>>>>

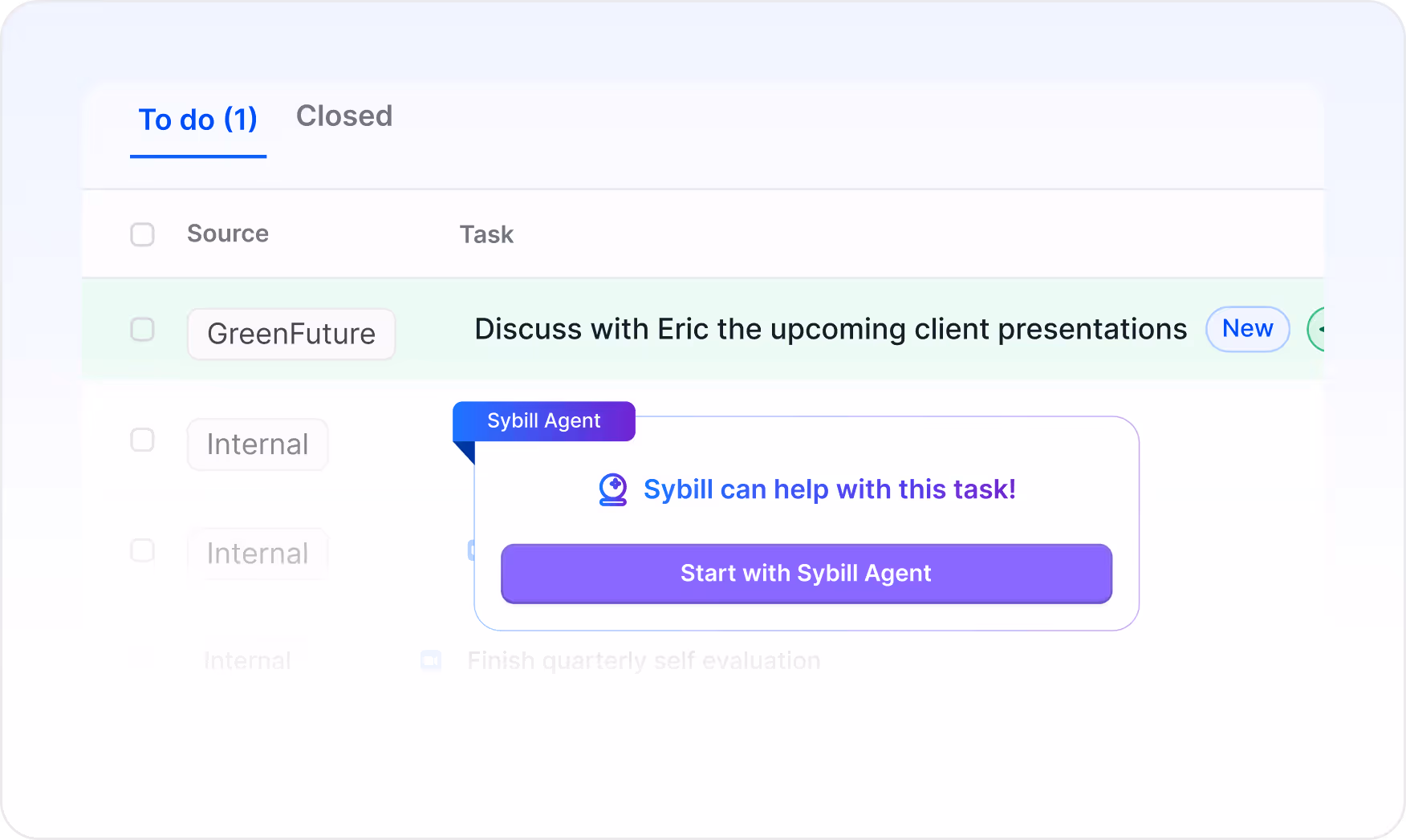Viewport: 1406px width, 840px height.
Task: Click the first Internal source tag
Action: (258, 444)
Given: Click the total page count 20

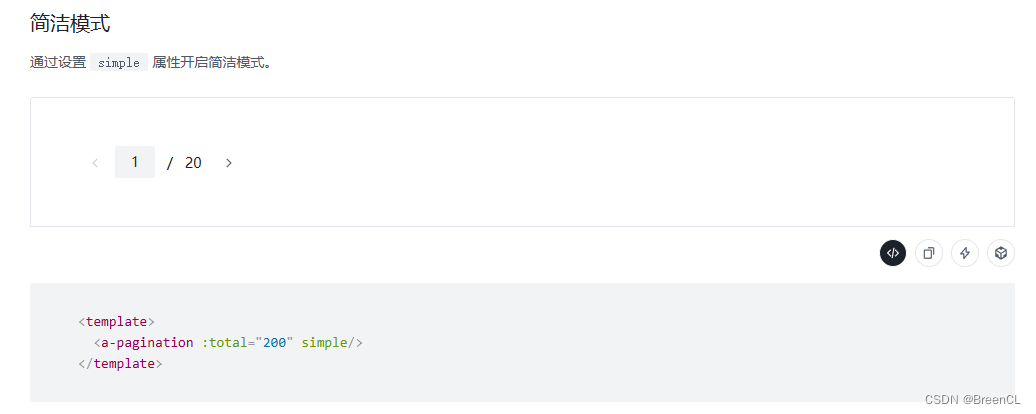Looking at the screenshot, I should tap(193, 163).
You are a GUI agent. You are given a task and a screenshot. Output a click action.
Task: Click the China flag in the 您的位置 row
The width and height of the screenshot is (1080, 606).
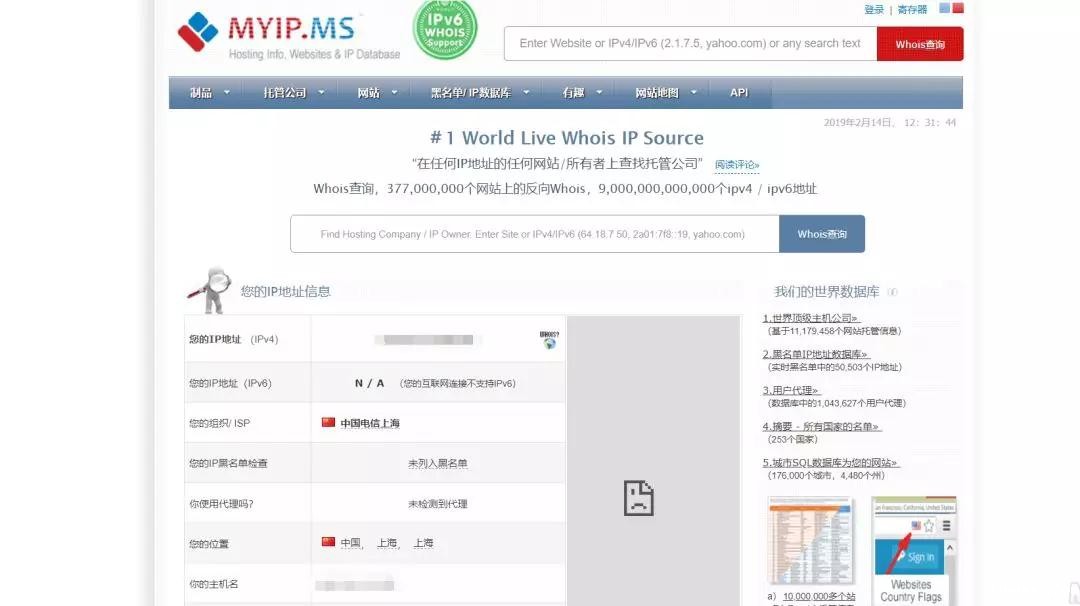(x=328, y=543)
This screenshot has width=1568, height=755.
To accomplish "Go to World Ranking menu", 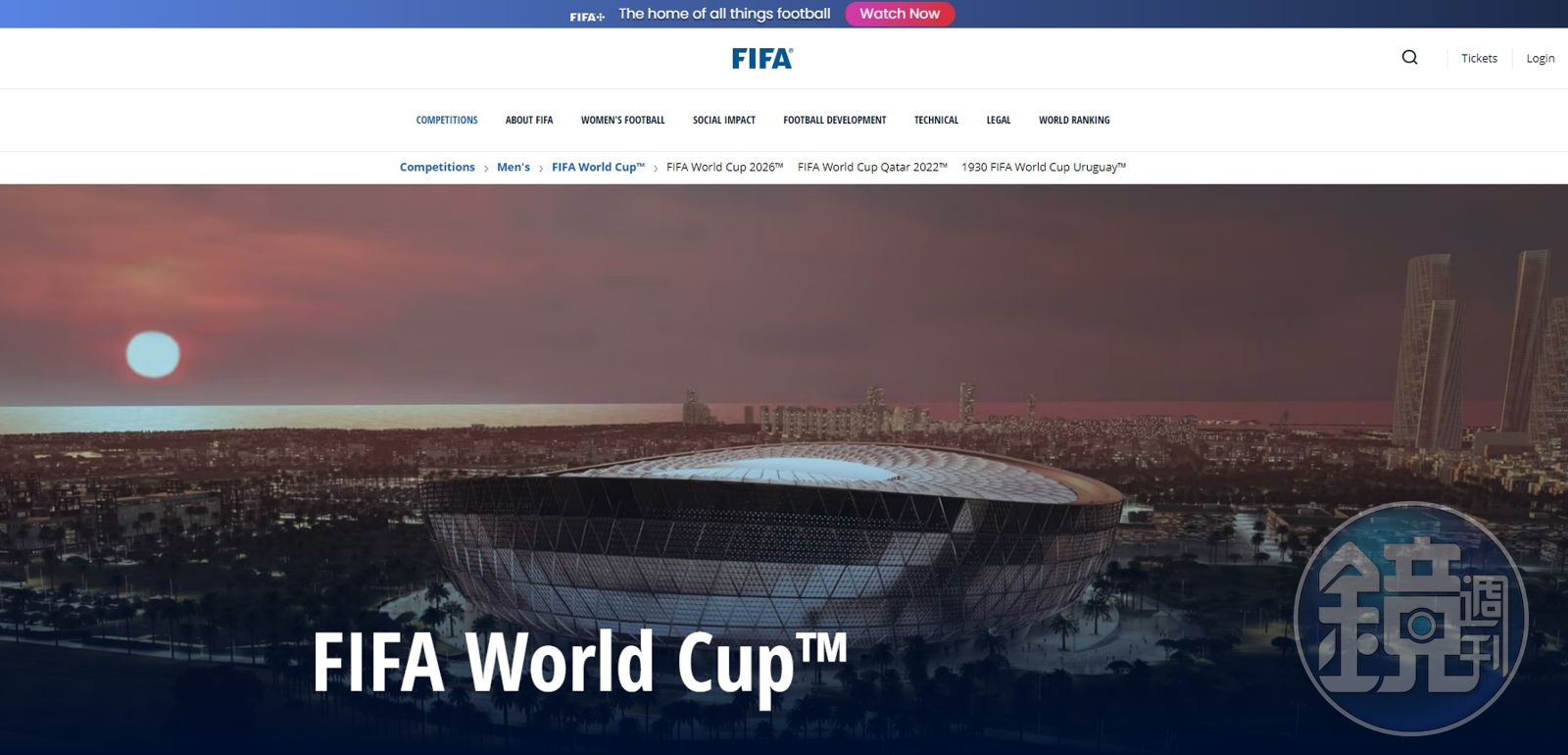I will click(1074, 121).
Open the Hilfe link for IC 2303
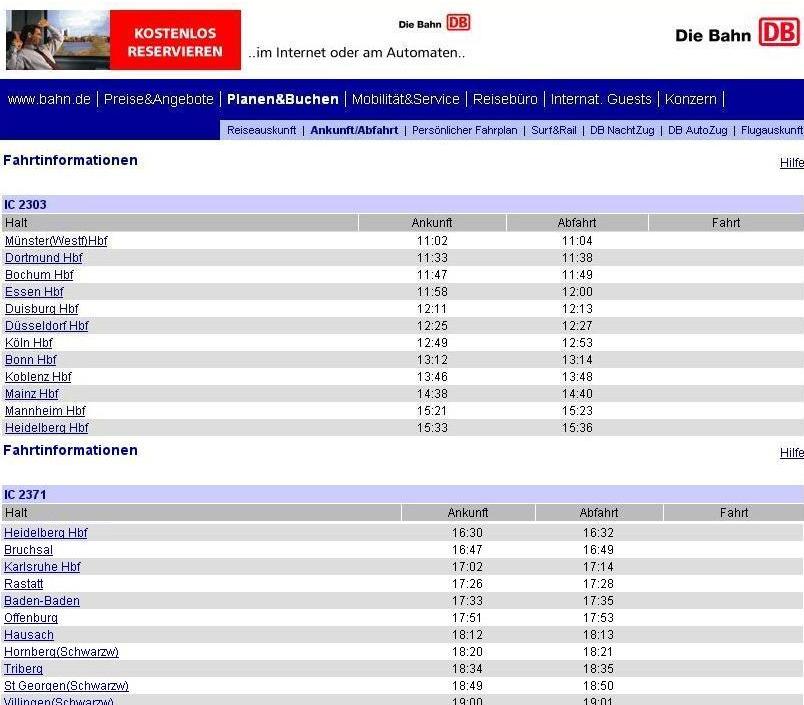 pyautogui.click(x=791, y=163)
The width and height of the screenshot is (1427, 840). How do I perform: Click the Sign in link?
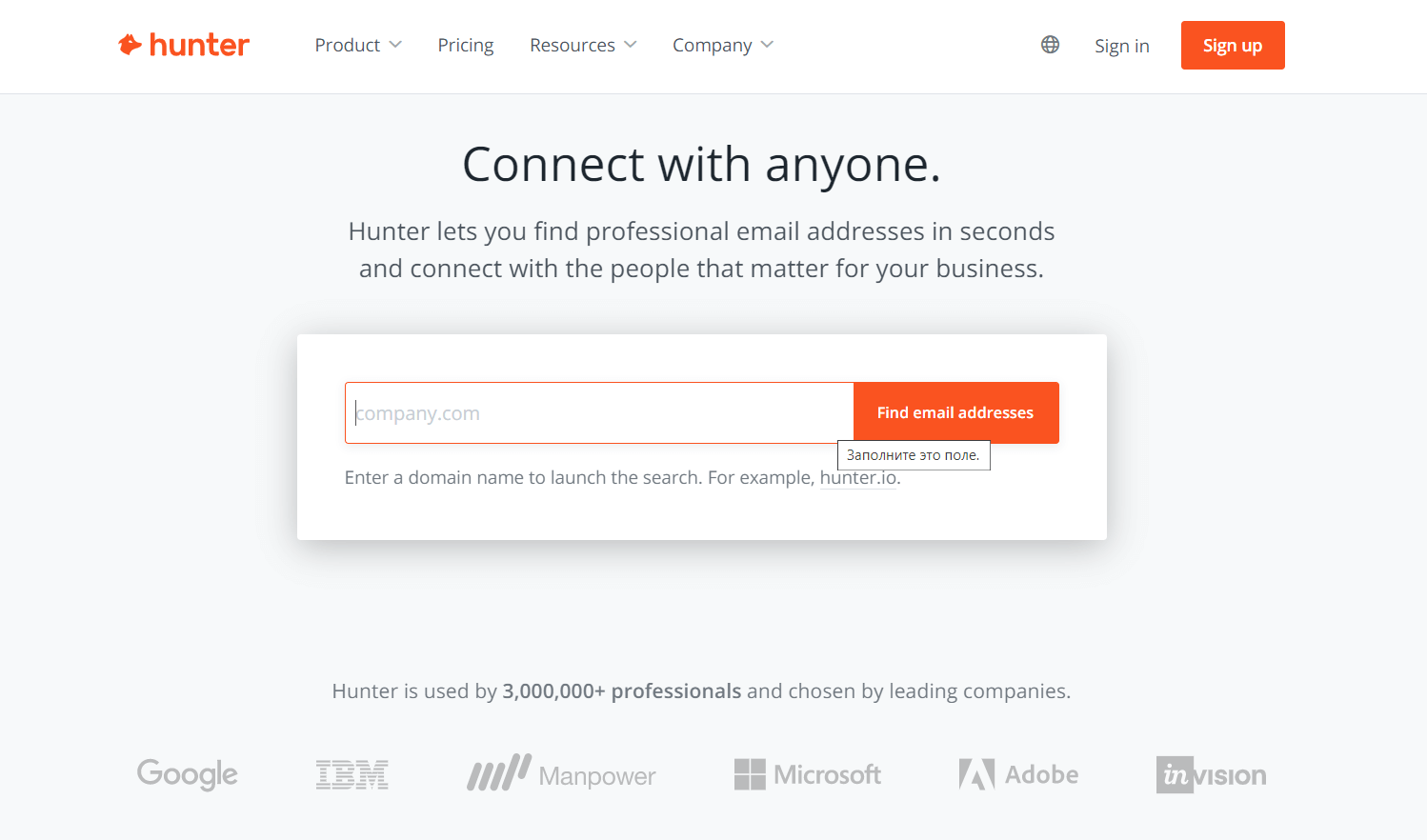click(1121, 46)
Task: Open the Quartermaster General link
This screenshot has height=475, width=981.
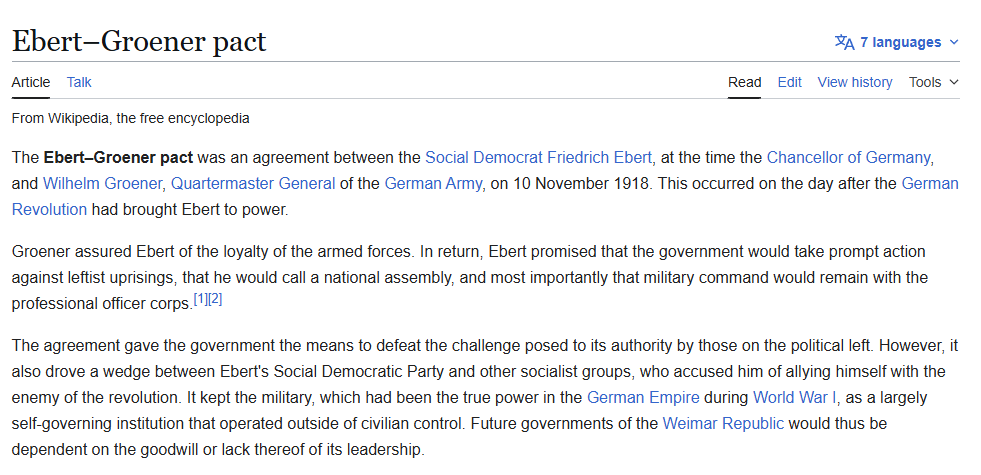Action: 254,183
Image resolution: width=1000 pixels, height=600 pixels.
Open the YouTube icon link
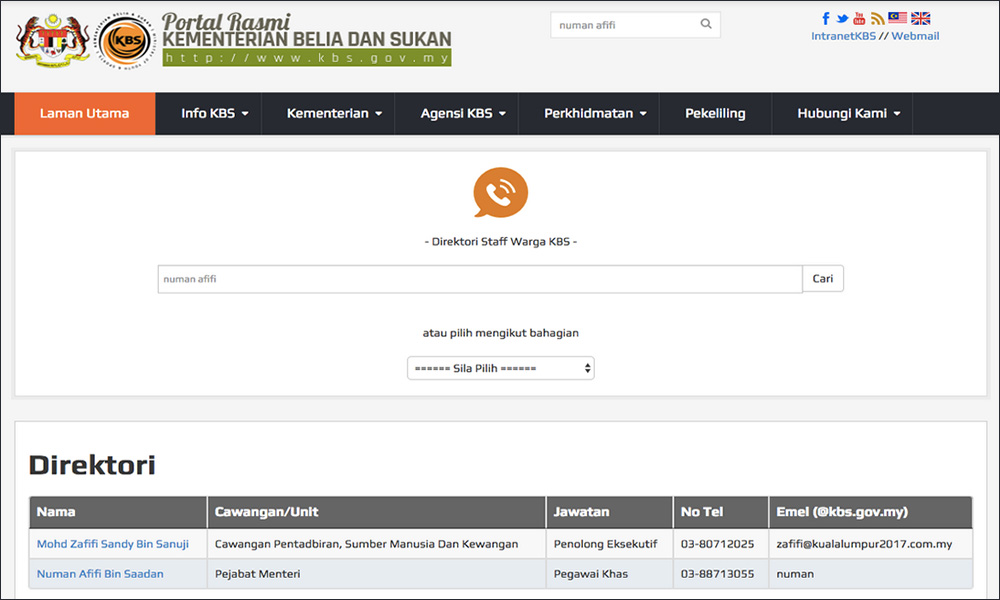point(859,18)
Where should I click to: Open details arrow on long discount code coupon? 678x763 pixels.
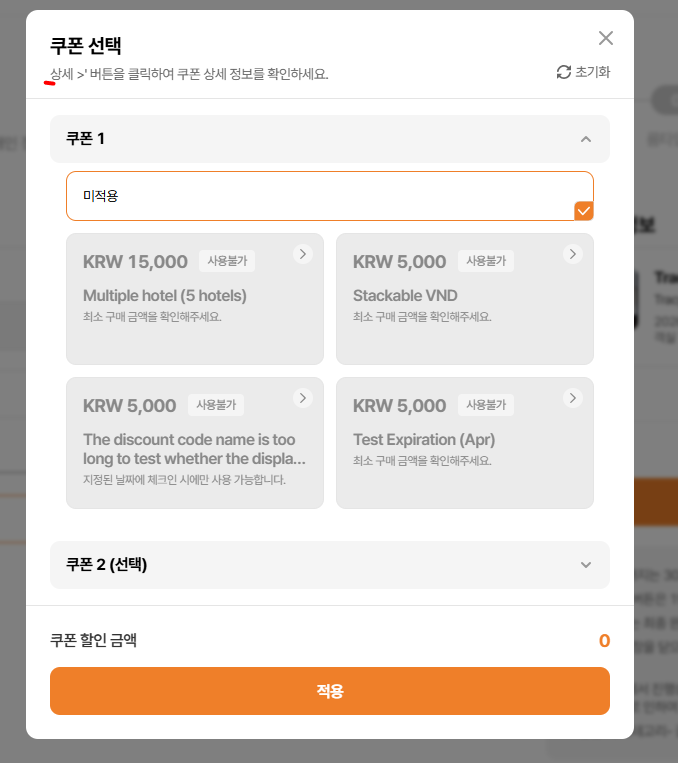point(302,398)
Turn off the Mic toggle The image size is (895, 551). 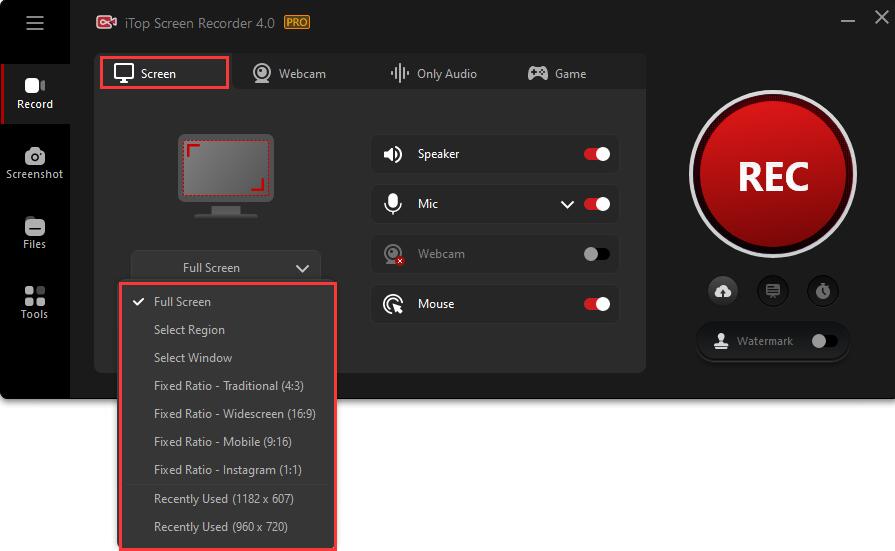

<<<<

Repeat the line containing "This screenshot has height=475, width=981." and every line after it up to the end of the material above, exactly as they stand, minus the pictures.

Solution to this task:
This screenshot has height=475, width=981.
Action: 254,183
Image resolution: width=1000 pixels, height=600 pixels.
Open the YouTube icon link
point(859,18)
Where should I click to: Open details arrow on long discount code coupon? 678x763 pixels.
point(302,398)
Turn off the Mic toggle The image size is (895, 551). 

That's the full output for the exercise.